Readers find themselves turning continually to reprints or reproductions of some kind. As they welcome the benefits conferred by new technology for creating reproductions, they must remember the distinctive limitations of every form of reproduction and the continuing need for the artifactual sources on which the reproductions are based. Not only do those artifacts provide the standard for judging the reproductions; they also contain, in their physicality, unreproducible evidence that readers (scholars, students, and the general public) need for analyzing and understanding, with as much historical context as possible, the writings that appeared and reappeared in them. If we approach the electronic future with these thoughts in mind, we will be more rigorous in our demands of new forms of textual presentation and more vigilant in our protection of the artifacts embodying the old forms. Both these actions are necessary to ensure the continuation of productive reading, teaching, and scholarship.

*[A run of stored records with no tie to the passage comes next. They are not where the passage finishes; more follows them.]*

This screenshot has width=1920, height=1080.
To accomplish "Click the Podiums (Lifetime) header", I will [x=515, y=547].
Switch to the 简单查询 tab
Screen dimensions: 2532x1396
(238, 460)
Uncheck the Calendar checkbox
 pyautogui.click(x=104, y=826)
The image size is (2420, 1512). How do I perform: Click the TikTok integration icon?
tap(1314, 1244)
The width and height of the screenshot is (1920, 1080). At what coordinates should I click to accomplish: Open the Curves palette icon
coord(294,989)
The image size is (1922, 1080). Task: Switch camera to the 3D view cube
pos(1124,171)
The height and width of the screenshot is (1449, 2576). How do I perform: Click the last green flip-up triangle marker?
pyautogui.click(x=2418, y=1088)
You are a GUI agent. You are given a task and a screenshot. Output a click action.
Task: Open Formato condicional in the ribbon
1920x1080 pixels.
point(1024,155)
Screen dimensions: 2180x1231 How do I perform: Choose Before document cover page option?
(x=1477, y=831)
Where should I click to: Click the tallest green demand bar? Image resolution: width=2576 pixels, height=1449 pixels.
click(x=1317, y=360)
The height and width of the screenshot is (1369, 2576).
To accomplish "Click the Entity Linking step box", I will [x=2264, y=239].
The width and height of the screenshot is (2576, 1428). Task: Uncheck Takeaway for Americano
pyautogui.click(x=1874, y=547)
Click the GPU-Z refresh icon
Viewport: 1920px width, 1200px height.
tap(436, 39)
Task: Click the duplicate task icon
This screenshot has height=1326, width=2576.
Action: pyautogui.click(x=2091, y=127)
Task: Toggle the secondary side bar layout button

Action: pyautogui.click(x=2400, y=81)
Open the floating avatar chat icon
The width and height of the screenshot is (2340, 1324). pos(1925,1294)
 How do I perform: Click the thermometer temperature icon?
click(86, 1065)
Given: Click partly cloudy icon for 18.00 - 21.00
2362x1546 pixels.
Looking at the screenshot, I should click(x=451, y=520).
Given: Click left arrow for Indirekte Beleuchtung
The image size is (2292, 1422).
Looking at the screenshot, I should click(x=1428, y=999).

The Modern Language Association of America recommends that representatives of library, conservation, and scholarly organizations form a task group to promote continued thinking and cooperative activity leading toward (1) the maximum retention and preservation of textual artifacts, as well as a refining of the selection criteria necessarily entailed, and (2) the use of responsible procedures in the creation and identification of photographic and electronic reproductions based on those artifacts.